How do we balance the right of freedom of religion against
How do we balance the right to jury trials against
How do we balance the right to miranda against
How do we balance the right to due process against
etc etc.
Shall we have CDC studies on the harm caused by the Fourth, Fifth, Sixth and Eighth amendments?
Persons on bail commit violent crime, including murder, at elevated rates. The right to due process and other protections causes the failure to convict or the earlier release of persons who go on to commit other crimes.
Other civil liberties organizations, and for that matter Justice Ginsburg when she was with the ACLU and the Appeals court argued we can't go down that road.

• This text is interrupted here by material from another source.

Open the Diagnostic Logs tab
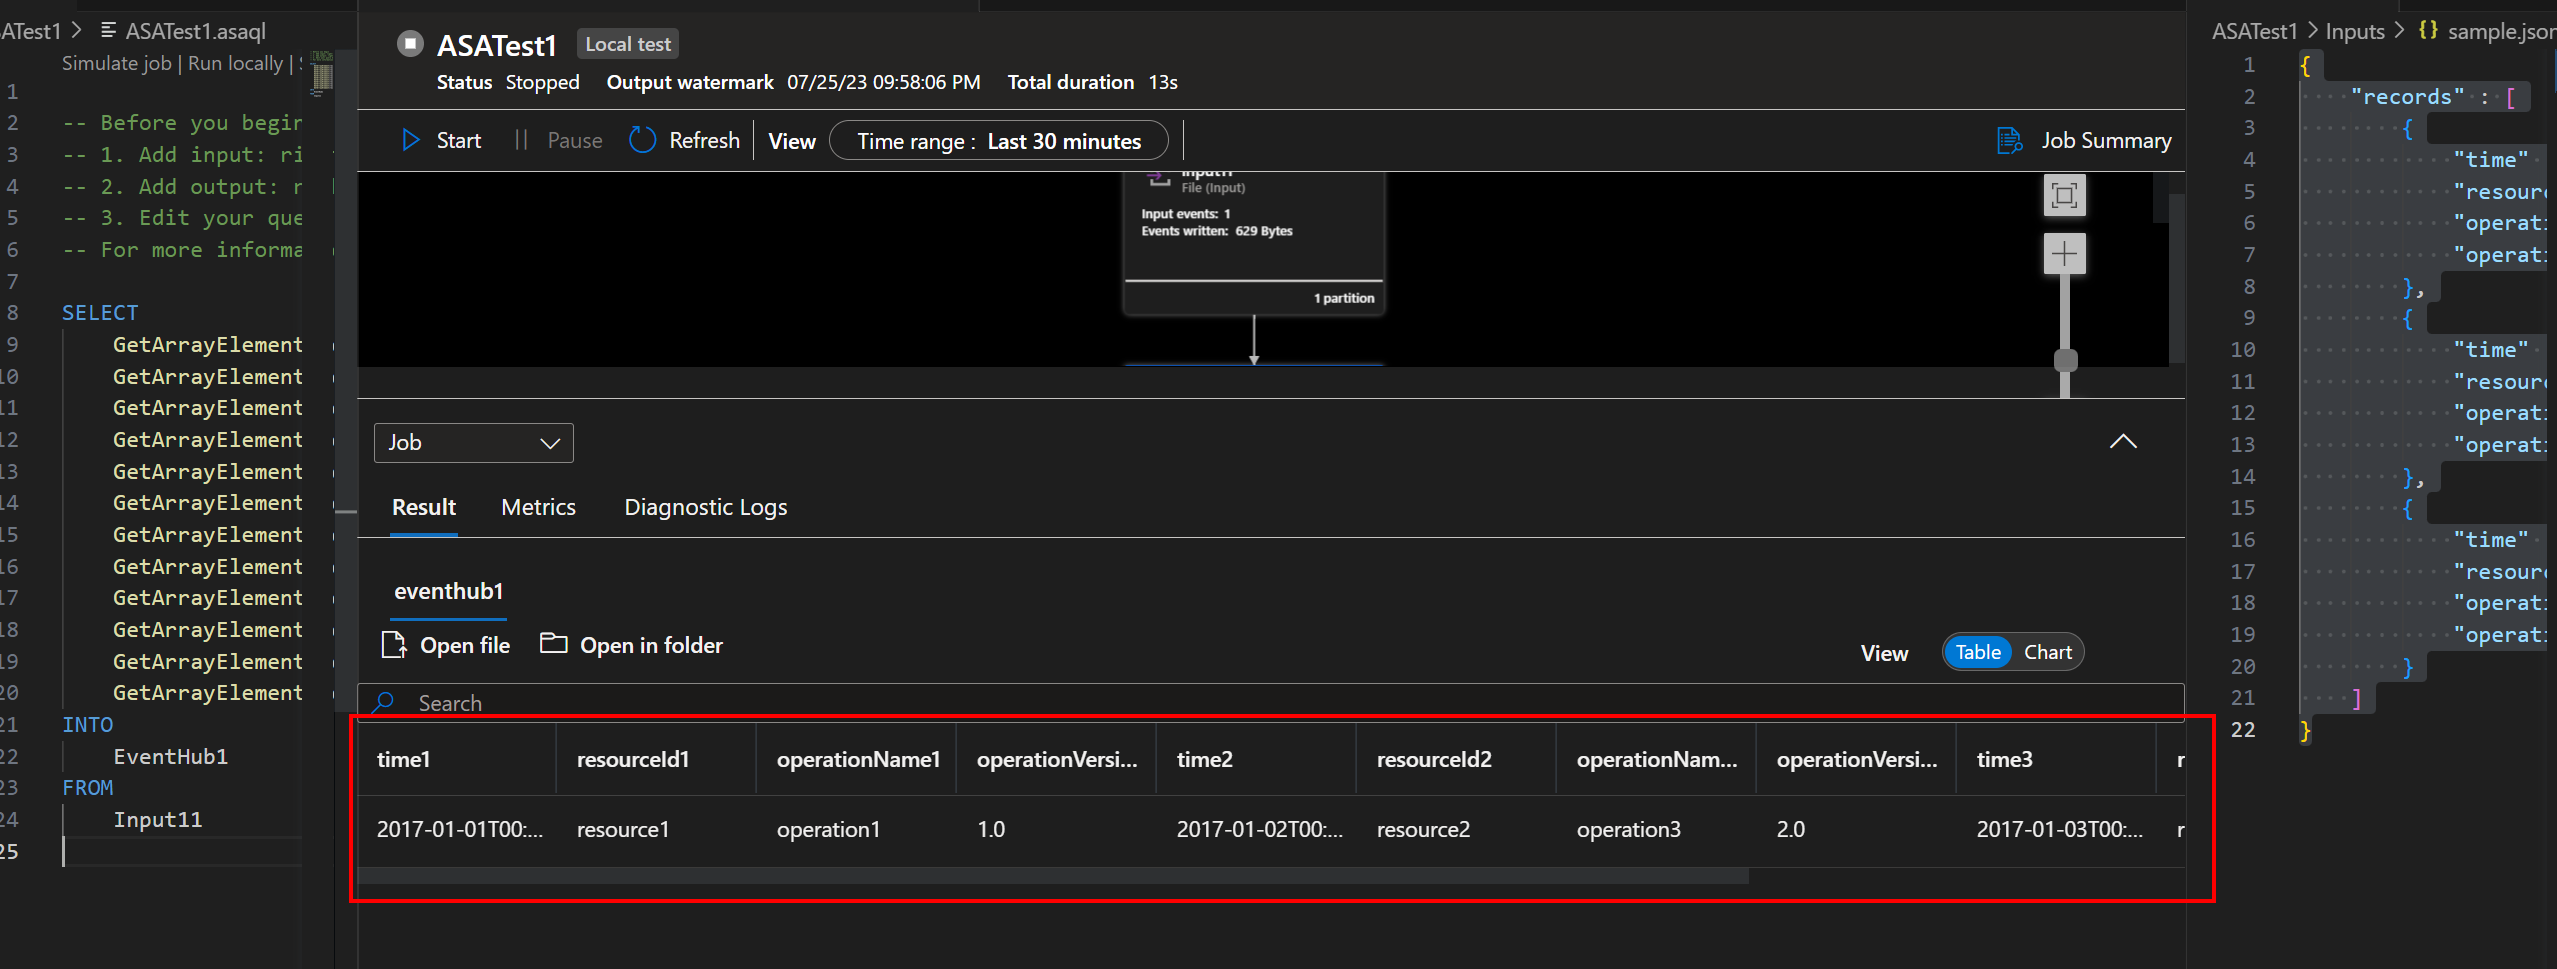tap(705, 507)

The difference in history between free societies and tyrannies is EXACTLY the claim of increased security and rights as "collective." It is precisely that assertion by governments and acceptance by societies that is the FULCRUM.
Intelligent Americans know that there is a graying of the line when it comes to existential threats. Say a nuclear strike. A 3% alleged increase in suicide rates due to guns, and about 2,000 murders per year in a country of 330 million) where the victims are not themselves criminals are not existential or even serious problems on which t lose one bit of liberty.